AVAILABLE RECORDS:

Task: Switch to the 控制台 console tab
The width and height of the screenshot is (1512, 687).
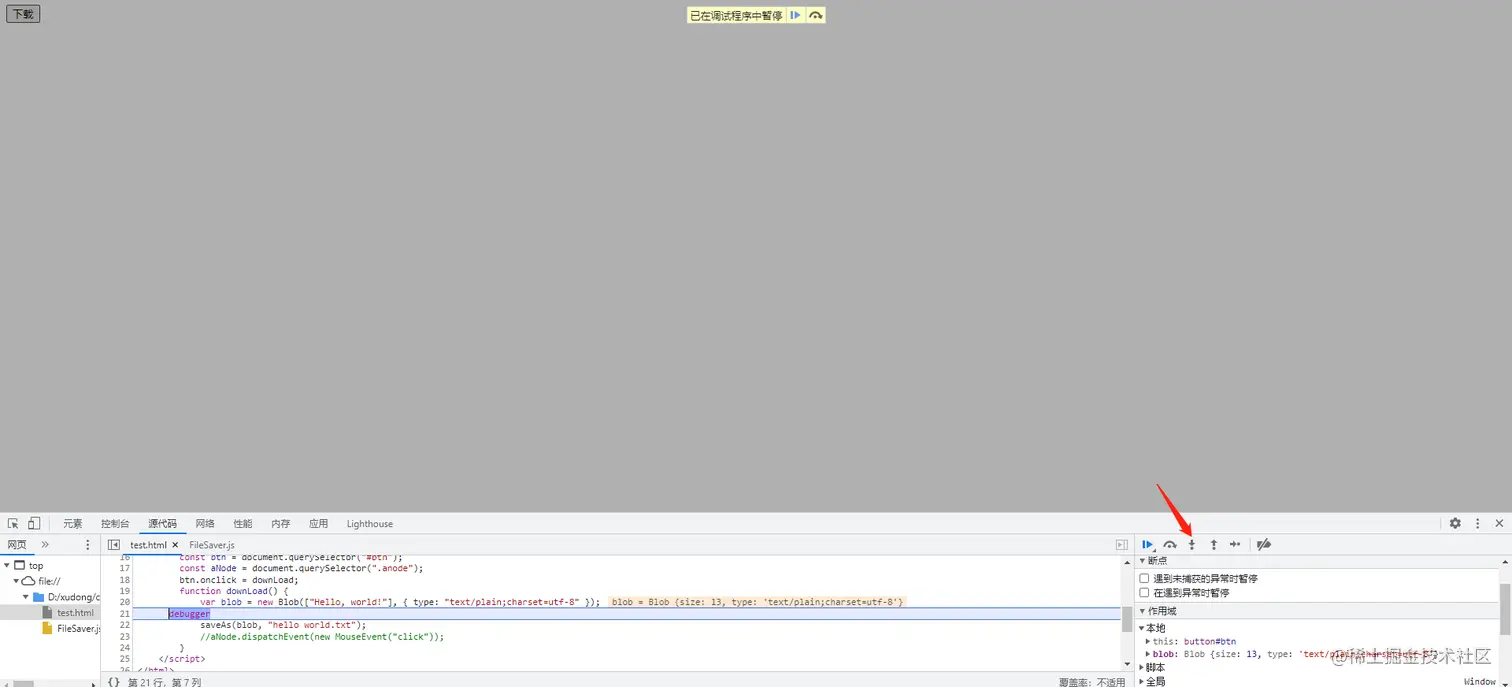Action: pyautogui.click(x=114, y=523)
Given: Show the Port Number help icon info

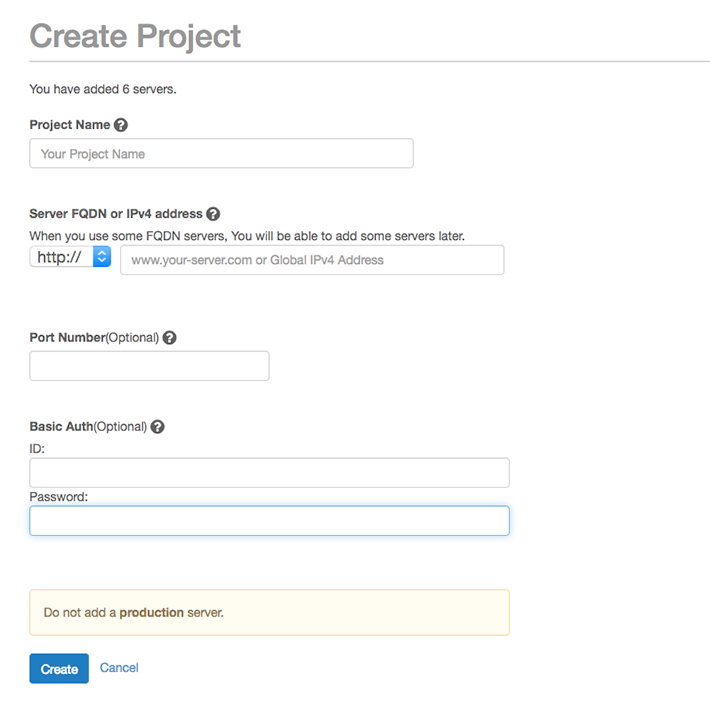Looking at the screenshot, I should click(x=170, y=337).
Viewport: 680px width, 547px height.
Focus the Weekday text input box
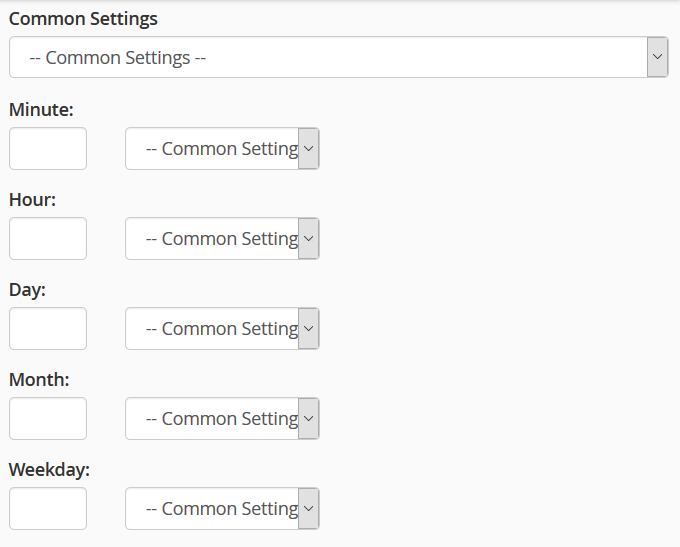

TASK PROMPT: Before copying, set the pictures aside; then give the records again exactly.

SOLVED PROBLEM:
Task: Switch to the 控制台 console tab
The width and height of the screenshot is (1512, 687).
Action: pyautogui.click(x=114, y=523)
Given: Show the Port Number help icon info

Looking at the screenshot, I should click(x=170, y=337).
Viewport: 680px width, 547px height.
Focus the Weekday text input box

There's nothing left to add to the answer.